RajaBackLink.com

Jepang Tunjukan Bangsa Asia Mampu Menyaingi Bangsa Eropa Dalam Perang Ini

 


Perang antara Jepang dan Rusia berlangsung sejak tanggal 10 Februari 1904 hingga 5 September 1905. Kemenangan Jepang atas Rusia di tahun 1905 menginspirasi dan memicu semangat nasionalisme di berbagai negara Asia, termasuk Indonesia yang selama masa kolonialisme tertanam mental rendah diri jika bangsa Eropa yang berkulit putih lebih maju dan superior dalam segala hal dibandingkan bangsa Asia.

Bagi bangsa Asia, hal tersebut akan menjadi awal dari keseimbangan kekuatan dengan dunia Barat. Juga menjadikan Jepang sebagai pemain geopolitik utama.

Bagi Rusia, kekalahan ini menandakan lemahnya rezim Tsar Nikolay II dan keruntuhan Kekaisaran Rusia secara perlahan.

Kemenangan Jepang atas Rusia membuktikan jika Bangsa Asia mampu bersaing atau bahkan mengalahkan Bangsa Eropa. Peperangan ini utamanya terjadi karena perebutan Kota Port Arthur (kota pelabuhan di China) dan Jazirah Liaodong, ditambah dengan jalur rel dari pelabuhan tersebut ke Harbin.

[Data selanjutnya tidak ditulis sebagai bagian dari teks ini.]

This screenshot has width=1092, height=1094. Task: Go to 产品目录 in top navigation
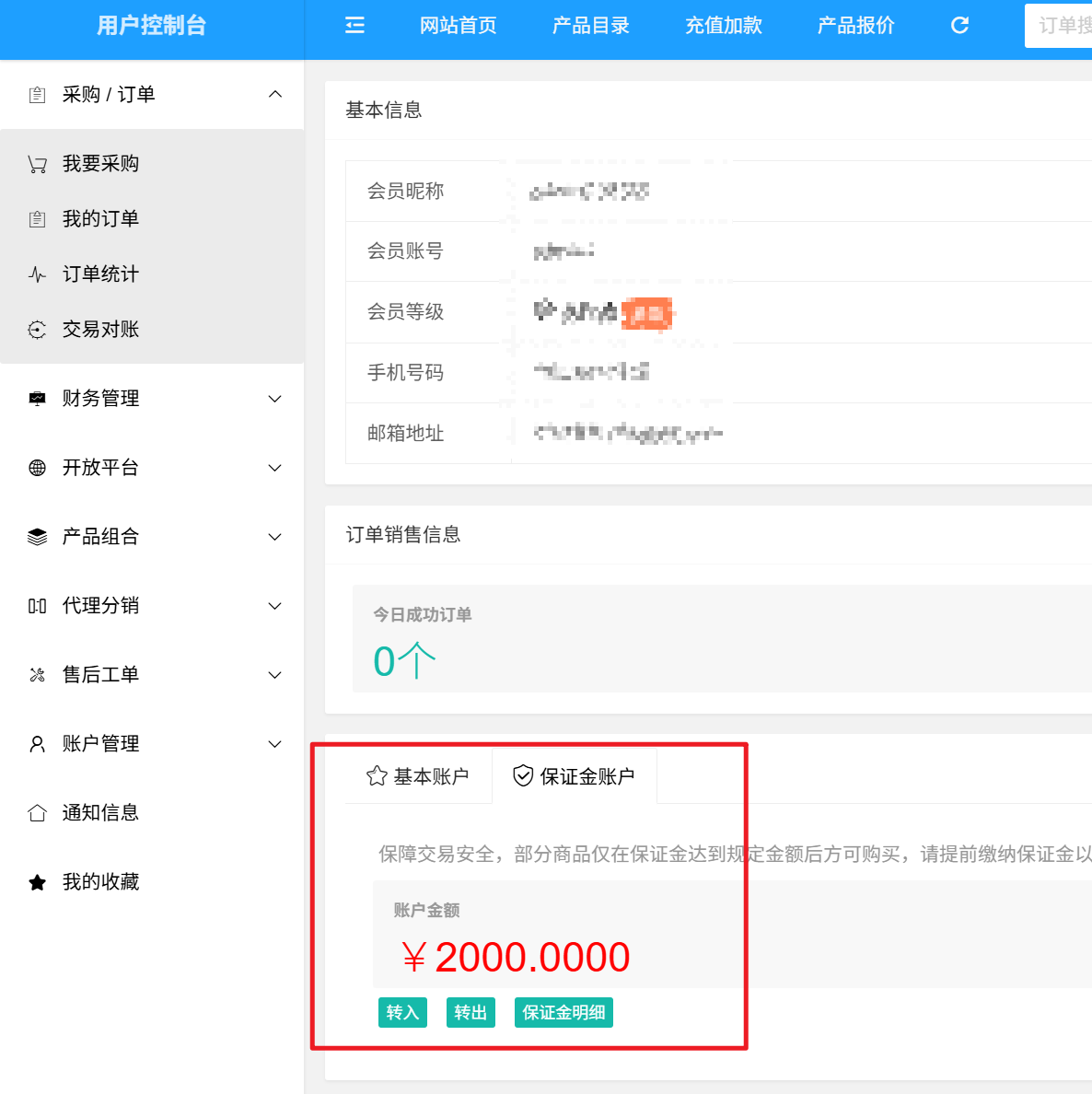tap(591, 26)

Pada akhir abad ke-19 dan awal abad ke-20, berbagai negara Barat bersaing memperebutkan pengaruh, perdagangan dan wilayah di Asia Timur, sementara Jepang berjuang untuk menjadi sebuah negara modern yang besar.

Pada awal abad ke-20, Rusia telah menjadi kekuatan dunia yang diperhitungkan dengan wilayah yang luas di Eropa Timur dan Asia Tengah. Sementara itu, Jepang juga dipandang sebagai kekuatan Asia berkat Restorasi Meiji yang terjadi pada 1868.

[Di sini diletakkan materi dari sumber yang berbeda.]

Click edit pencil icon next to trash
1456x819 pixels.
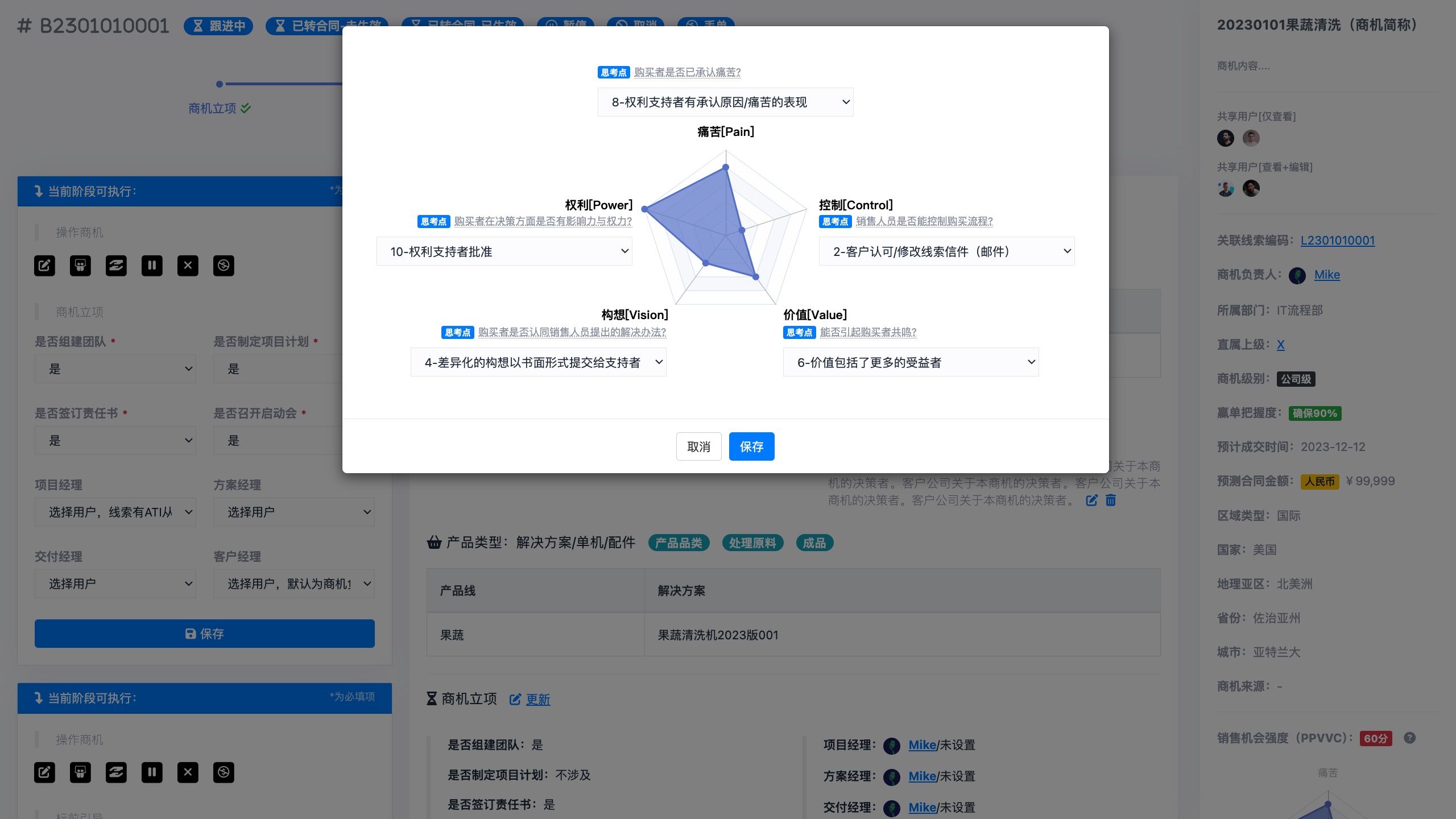1091,500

Pada 1904, Kekaisaran Rusia yang diperintah oleh Tsar Nicholas II yang otokratis (keputusan berpusat pada pemimpin), dipandang sebagai salah satu kekuatan teritorial terluas di dunia. Masih di tahun yang sama, pusat pengiriman Siberika dari Vladivostok terpaksa ditutup selama berbulan-bulan akibat musim dingin.

Oleh sebab itu, Kekaisaran Rusia butuh pelabuhan air hangat di Samudra Pasifik, baik untuk tujuan dagang maupun pangkalan untuk angkatan lautnya yang sedang tumbuh. Guna mengatasi masalah tersebut, Tsar Nicholas mengarahkan perhatiannya pada Semenanjung Korea dan Liaodong di China. Kekaisaran Rusia lantas menyewa pelabuhan di Semenanjung Liaodong dari China, yang dikenal dengan nama Port Arthur.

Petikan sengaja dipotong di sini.